Locate the word "bell" in the entries below, then gather every line that holds it.

### Stored items
----------------------------------------

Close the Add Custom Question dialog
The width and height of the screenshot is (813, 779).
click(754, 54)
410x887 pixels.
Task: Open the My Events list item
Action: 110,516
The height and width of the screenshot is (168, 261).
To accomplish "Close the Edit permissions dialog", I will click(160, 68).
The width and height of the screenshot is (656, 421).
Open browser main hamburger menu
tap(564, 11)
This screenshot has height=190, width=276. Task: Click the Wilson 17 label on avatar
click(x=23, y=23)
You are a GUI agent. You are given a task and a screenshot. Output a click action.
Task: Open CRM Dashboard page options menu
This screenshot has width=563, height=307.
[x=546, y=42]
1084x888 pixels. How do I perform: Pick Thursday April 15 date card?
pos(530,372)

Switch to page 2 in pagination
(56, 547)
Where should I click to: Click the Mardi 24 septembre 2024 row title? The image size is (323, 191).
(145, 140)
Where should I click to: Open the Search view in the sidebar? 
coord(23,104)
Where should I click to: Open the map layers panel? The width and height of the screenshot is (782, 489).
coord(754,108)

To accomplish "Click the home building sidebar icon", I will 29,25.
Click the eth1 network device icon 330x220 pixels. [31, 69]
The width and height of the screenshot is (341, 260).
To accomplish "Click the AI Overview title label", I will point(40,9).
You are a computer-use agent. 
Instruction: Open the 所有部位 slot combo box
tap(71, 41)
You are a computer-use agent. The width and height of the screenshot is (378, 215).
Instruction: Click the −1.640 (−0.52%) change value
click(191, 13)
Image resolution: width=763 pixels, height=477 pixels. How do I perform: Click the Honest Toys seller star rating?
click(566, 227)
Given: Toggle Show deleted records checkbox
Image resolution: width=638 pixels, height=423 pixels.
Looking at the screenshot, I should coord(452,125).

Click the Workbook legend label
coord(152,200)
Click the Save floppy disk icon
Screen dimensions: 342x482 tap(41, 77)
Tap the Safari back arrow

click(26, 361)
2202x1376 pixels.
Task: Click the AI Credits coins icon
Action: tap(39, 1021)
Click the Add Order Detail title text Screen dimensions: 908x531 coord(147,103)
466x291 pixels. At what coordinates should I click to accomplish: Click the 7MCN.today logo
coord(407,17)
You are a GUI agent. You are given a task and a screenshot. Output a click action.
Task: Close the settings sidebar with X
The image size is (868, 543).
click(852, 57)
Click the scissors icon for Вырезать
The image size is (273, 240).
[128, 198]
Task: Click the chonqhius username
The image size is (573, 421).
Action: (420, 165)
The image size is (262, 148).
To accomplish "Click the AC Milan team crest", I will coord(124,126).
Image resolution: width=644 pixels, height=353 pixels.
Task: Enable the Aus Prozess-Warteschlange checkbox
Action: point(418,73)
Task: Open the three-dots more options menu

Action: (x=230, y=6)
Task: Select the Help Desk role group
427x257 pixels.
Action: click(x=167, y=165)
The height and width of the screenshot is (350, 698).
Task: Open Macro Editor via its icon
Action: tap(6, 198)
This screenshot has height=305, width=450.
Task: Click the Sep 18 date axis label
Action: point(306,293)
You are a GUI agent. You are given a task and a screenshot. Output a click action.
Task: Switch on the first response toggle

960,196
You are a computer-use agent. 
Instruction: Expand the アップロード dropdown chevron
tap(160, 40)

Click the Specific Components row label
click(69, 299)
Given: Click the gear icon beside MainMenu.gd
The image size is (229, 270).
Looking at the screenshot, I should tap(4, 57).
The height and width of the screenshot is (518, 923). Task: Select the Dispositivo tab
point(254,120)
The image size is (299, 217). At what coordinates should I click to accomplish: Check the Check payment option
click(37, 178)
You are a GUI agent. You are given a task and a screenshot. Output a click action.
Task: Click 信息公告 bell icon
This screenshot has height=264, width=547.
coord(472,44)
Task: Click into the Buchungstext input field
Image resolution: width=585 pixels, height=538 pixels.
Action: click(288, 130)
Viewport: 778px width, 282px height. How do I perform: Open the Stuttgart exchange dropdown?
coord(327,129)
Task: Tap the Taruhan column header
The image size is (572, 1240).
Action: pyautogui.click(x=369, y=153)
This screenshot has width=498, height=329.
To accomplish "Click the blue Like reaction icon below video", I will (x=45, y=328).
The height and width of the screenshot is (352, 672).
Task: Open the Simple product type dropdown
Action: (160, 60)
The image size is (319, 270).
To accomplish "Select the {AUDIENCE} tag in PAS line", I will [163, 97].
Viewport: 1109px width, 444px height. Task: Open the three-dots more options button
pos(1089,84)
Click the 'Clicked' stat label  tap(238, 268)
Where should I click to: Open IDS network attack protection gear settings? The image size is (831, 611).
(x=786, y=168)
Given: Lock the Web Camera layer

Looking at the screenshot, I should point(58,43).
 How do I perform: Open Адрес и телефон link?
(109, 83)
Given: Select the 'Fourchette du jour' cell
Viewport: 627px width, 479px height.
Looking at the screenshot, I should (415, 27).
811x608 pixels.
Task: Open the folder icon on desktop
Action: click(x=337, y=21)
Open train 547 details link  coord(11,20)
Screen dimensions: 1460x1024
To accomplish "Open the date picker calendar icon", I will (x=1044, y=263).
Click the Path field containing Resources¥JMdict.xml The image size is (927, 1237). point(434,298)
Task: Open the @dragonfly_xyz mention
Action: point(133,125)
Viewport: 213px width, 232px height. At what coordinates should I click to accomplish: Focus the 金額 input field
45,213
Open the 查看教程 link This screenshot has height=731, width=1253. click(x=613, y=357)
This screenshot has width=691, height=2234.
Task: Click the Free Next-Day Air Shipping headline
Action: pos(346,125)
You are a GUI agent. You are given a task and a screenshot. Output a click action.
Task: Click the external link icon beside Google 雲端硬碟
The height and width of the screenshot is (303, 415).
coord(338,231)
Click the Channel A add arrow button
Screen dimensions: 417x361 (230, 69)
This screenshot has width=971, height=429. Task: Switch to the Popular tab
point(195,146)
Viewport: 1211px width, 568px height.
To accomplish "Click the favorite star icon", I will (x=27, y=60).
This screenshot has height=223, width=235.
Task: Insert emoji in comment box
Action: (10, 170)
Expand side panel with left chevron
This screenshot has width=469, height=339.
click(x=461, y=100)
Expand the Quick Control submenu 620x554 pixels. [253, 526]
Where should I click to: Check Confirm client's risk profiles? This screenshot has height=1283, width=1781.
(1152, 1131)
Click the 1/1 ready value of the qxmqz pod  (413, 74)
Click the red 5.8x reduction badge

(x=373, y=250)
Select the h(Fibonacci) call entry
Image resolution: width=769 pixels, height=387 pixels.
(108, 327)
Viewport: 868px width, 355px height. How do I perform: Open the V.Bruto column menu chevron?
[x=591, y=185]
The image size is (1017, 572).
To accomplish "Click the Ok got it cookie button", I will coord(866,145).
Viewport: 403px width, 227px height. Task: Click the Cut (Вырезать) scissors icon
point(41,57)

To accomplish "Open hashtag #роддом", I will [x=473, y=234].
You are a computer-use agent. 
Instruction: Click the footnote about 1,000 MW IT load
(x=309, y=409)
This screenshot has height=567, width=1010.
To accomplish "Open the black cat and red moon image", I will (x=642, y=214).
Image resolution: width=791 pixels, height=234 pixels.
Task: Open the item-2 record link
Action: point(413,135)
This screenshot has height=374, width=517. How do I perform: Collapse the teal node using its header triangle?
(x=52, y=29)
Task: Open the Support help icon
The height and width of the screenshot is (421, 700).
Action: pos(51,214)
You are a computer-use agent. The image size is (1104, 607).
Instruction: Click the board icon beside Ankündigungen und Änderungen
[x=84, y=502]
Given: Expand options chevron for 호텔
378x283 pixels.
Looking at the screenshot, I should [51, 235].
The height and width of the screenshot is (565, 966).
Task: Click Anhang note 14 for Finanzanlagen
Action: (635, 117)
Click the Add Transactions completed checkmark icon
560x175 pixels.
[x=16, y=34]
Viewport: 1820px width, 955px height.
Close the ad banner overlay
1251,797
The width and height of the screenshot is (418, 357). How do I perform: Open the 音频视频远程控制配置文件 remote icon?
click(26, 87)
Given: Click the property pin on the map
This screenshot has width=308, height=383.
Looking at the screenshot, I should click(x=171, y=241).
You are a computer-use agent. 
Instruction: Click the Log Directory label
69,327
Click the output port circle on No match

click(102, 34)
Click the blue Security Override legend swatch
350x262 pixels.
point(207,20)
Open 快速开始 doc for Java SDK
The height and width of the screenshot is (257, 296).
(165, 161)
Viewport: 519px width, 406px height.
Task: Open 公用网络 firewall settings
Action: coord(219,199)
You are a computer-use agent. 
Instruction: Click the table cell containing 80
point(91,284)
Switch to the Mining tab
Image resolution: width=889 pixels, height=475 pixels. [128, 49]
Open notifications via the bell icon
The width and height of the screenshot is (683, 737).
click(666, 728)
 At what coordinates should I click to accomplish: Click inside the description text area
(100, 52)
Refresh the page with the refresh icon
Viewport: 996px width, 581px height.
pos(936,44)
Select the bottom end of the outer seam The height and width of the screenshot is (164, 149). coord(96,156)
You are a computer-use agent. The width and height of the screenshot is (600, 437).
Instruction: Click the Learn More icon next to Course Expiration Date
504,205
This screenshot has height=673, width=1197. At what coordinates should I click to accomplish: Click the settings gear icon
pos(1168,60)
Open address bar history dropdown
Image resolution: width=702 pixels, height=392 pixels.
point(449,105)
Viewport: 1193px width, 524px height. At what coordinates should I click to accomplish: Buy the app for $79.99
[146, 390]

----------------------------------------

### SOLUTION TO THIS EXERCISE
Task: Click 信息公告 bell icon
Open notifications via the bell icon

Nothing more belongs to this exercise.